Subject: Re: standards/24898: emacs thinks mktime is broken
To: None <kleink@netbsd.org, gnats-admin@netbsd.org, netbsd-bugs@netbsd.org>
From: Greg A. Woods <woods@weird.com>
List: netbsd-bugs
Date: 02/01/2005 22:37:02
The following reply was made to PR standards/24898; it has been noted by GNATS.

From: "Greg A. Woods" <woods@weird.com>
To: jmc@netbsd.org
Cc: kleink@netbsd.org,
	NetBSD GNATS submissions and followups <gnats-bugs@netbsd.org>,
	gnats-admin@netbsd.org, wolfgang@wsrcc.com
Subject: Re: standards/24898: emacs thinks mktime is broken
Date: Tue, 1 Feb 2005 17:36:51 -0500 (EST)

 [ On Monday, January 31, 2005 at 05:45:16 (+0000), jmc@netbsd.org wrote: ]

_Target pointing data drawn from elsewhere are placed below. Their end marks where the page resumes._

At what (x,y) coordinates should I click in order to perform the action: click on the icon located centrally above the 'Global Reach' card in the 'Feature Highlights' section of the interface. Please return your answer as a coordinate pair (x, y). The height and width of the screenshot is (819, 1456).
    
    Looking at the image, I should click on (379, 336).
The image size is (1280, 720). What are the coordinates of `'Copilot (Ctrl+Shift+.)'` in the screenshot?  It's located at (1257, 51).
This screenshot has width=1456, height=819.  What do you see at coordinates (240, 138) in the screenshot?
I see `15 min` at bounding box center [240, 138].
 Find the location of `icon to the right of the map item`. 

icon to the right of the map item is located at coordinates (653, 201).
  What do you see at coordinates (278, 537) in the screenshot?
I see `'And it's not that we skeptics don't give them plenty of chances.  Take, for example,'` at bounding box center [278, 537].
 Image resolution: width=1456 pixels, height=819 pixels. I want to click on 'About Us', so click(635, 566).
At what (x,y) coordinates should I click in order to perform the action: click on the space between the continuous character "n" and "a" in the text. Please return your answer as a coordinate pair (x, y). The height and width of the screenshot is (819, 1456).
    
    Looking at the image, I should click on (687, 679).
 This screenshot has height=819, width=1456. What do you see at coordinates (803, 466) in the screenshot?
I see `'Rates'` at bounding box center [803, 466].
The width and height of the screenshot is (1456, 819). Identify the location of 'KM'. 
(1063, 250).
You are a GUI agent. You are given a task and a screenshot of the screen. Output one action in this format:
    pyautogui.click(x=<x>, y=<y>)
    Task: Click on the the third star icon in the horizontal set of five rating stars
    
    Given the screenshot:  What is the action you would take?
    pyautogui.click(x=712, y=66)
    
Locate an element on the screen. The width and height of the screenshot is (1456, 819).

 > Subject: Re: standards/24898
 >
 > Synopsis: emacs thinks mktime is broken
 > 
 > State-Changed-From-To: open->closed
 > State-Changed-By: jmc@netbsd.org
 > State-Changed-When: Mon, 31 Jan 2005 05:45:16 +0000
 > State-Changed-Why:
 > As Klaus points out, this behavior that emacs is checking for is standards
 > compliant and emacs is simply being more pedantic than the standard requires.
 
 But NetBSD's mktime() _is_ broken for certain requests, and emacs isn't
 just being pedantic -- it relies on the "fixed" behaviour and may fail
 if the system mktime() exhibits the bug it test for.
 
 I don't know about minimal standards compliance since the committees
 have political pressure to avoid changes that they might deem
 unimportant, but the problem identified in the check is very real and
 for some applications like emacs the problem can be quite important
 since they cannot predict which timezones might trigger an inappropriate
 "failure".  The best they can do in face of this bug is to try to avoid
 ever expressing any times in DST (or any other offset scheme that might
 create "gaps").
 
 I.e. emacs (or any other application) cannot notice that a gap exists
 and avoid it -- it's simply impossible to do (without first delving into
 the guts of the specified timezone's zoneinfo file).  These gap times
 _ARE_ used in practice any time any time offset is calculated that might
 run "into" the gap.  I.e. Wolfgang's rationale w.r.t. these times "not
 existing" in the earlier discussion is simply wrong.
 
 For example, what time is it 45 minutes from "now" if "now" is 15
 minutes before a gap?  Mktime() just returns an error because it refuses
 to convert a time from within the gap, but there's no standard
 application level API which the application can use to determine the
 length of the impending gap (or, IIRC, even when the gap starts).  Some
 Emacs features can end up using time offsets very regularly (alarm and
 appointment applications, for example).  Failing to use the emacs
 mktime() implementation on *BSD machines will cause these applications
 to fail (during one time period once per year in any locale which uses
 anything like daylight savings time).
 
 I'm also reasonably certain that there are no possible locale-specific
 reasons for prefering libc mktime() vs. the variant supplied in the
 emacs sources.  The process of converting a "struct tm" to "time_t" is
 simply not affected by any locale-specific attributes -- and the emacs
 implementation uses the libc localtime() to make sure any system
 specific timezone offset handling is done consistently with othe system
 tools.
 
 Note that I started a discussion about this a long time ago:
 
 	http://mail-index.netbsd.org/tech-userlevel/2002/10/05/0000.html
 
 but it seemed quite a few people fell into the same trap Woflgang has
 done back then as well.
 
 > (most likely so it has the easy excuse for using it's own internal routines).
 
 Well at least the one it provides isn't broken.
 
 
 As for the best place to discuss this, well ideally it would be in
 relation to a proper fix to NetBSD's mktime().  :-)
 
 In any case it certainly isn't a standards issue -- either fix NetBSD or
 not, but either way let emacs' configure continue to check for the bug
 and to complain and use its own mktime() if necessary, as doing anything
 else will cause bugs to appear that do not occur on any other systems.